The Naturalization Act of 1790 was the first attempt to neutralize the foreigners. The first federal legislation significant to restrict immigration was the Chinese Exclusion Act of 1882. This was followed by all kinds of agreements and immigration laws. While Americans recognize daily that the United States is a nation of immigrants, the system of laws governing who can immigrate, who may visit, who can stay and under what conditions can be very frustrating.
Let us take the law of immigration and nationality (Immigration and Nationality Act INA) of 1952. This is a collection of laws laying down everything: from restrictions for naturalization up to the regulation of foreign students, temporary workers management and authorization of humanitarian protection as nursing homes and the entry of refugees. The quota system ended in 1965 in the light of new laws that favored European immigration. Currently, the majority of immigrants comes from Asia and Latin America.
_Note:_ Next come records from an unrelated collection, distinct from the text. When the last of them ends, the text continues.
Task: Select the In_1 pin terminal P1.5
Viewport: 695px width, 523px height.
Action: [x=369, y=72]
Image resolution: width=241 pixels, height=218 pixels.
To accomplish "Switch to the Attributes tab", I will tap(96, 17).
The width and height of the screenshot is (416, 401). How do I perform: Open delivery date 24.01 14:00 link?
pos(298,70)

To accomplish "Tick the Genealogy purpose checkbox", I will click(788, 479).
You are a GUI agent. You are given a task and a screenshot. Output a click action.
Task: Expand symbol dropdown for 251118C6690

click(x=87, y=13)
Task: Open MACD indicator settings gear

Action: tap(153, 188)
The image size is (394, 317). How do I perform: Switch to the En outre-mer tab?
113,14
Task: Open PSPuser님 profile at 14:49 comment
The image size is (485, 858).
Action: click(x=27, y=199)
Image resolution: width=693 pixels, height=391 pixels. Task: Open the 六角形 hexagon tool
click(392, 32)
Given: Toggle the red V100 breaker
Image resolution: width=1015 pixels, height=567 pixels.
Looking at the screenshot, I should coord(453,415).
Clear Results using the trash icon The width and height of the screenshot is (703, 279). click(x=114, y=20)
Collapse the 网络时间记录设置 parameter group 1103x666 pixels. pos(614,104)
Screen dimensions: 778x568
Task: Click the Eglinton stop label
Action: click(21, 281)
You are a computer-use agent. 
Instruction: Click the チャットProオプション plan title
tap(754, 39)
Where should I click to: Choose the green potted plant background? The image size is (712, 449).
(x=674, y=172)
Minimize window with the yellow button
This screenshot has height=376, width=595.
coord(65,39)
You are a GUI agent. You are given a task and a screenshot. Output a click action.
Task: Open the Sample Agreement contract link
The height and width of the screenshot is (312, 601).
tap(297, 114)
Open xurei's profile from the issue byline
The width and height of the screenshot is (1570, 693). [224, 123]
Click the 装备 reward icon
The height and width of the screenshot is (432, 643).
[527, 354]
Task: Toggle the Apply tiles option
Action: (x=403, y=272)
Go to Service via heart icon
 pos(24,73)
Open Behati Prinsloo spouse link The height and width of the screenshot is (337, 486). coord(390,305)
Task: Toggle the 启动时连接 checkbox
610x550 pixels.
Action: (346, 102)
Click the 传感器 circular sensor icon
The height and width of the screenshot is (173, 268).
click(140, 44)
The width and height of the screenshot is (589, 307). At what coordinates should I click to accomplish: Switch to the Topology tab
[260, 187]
Enforcement of Immigration Laws
The enforcement of immigration laws changed dramatically after the passage of Homeland Security Act of 2002, which created the Department of Homeland Security (DHS). The U.S. Citizenship and Immigration Services (USCIS), carries out the administrative functions involved in immigration. The U.S. Immigration and Customs Enforcement (ICE) and the U.S. Customs and Border Protection (CBP), enforce the laws and protect the U.S. borders.
Deportation, referred to as “removal” in legal terms, occurs when the federal government orders that a non-citizen be removed from the United States. This can happen for many reasons, but typically occurs after the immigrant violates immigration laws or the more serious criminal laws.